== Problems to solve ==
1. From the news item about Novichok and the OPCW, quote the passage starting at "THE HAGUE, April" and ending at "Blok has said.".
2. In the news item about Novichok and the OPCW, in which month does the Dutch foreign minister expect the OPCW majority to vote for the listing?
3. Continue the news item about Novichok and the OPCW from where it stops.

== Text block ==

•••

Russia’s permanent mission to the OPCW has refrained from comments so far

THE HAGUE, April 11. /TASS/. The majority of members of the Organization for the Prohibition of Chemical Weapons (OPCW) are likely to support adding the chemical agent known as Novichok into an annex to the Chemical Weapons Convention, Dutch Foreign Minister Stef Blok has said.

"Russia has delayed the Canadian, Dutch and US proposal to list Novichok as a forbidden chemical, following the attack in Salisbury. However, we are confident that the majority of OPCW will vote in favor of the listing in November," the minister said in a Twitter post.

The statement came as a response to UK Foreign Secretary Jeremy Hunt, who said on Wednesday that the Russian delegation had objected to Novichok being added to OPCW control lists. Russia’s permanent mission to the OPCW has refrained from comments so far.

An OPCW Executive Council held a meeting in the Hague in late February. The conference was initiated by Russia and dedicated to plans to change the CWC list. In particular, Moscow called for including five families of chemicals in the list. However, the initiative was rejected.

•••

== Input data ==

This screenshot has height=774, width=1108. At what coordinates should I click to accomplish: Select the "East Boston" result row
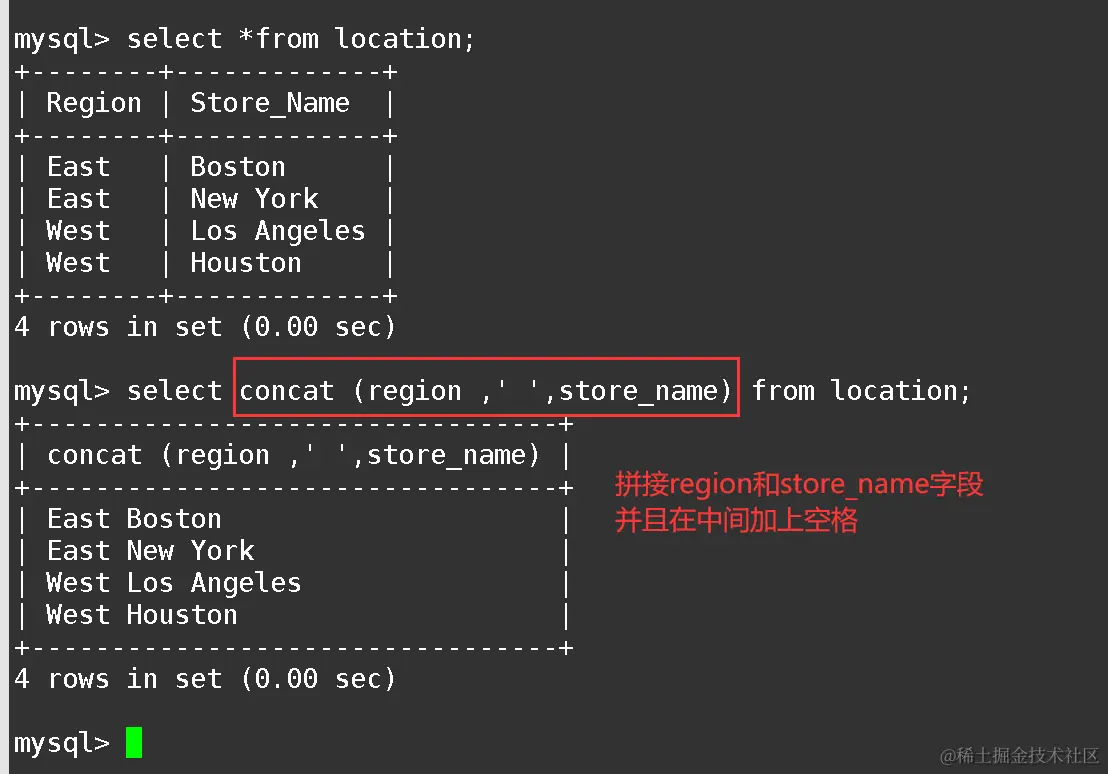point(134,519)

•••

== Responses to the exercise ==
1.
THE HAGUE, April 11. /TASS/. The majority of members of the Organization for the Prohibition of Chemical Weapons (OPCW) are likely to support adding the chemical agent known as Novichok into an annex to the Chemical Weapons Convention, Dutch Foreign Minister Stef Blok has said.

2. November

3.
Canada, the Netherlands and the United States put forward an initiative to add two families of the so-called "Novichok" chemicals to the list at the OPCW Executive Council’s previous meeting held on January 14. Russia came up with serious objections and refused to be associated with the Council’s decision on the matter.

According to London's version, on March 4 former Russian military intelligence officer Sergei Skripal, convicted in Russia of spying for Britain, and his daughter Yulia, were exposed to a 'Novichok-class' nerve agent in Salisbury. The British government claimed that Russia was "highly likely" behind the incident. However, Moscow strongly dismissed all speculations on that score, adding that programs for developing this substance had never existed in the Soviet Union or Russia. Britain’s military chemical laboratory at Porton Down failed to pinpoint the origin of the substance that poisoned the Skripals.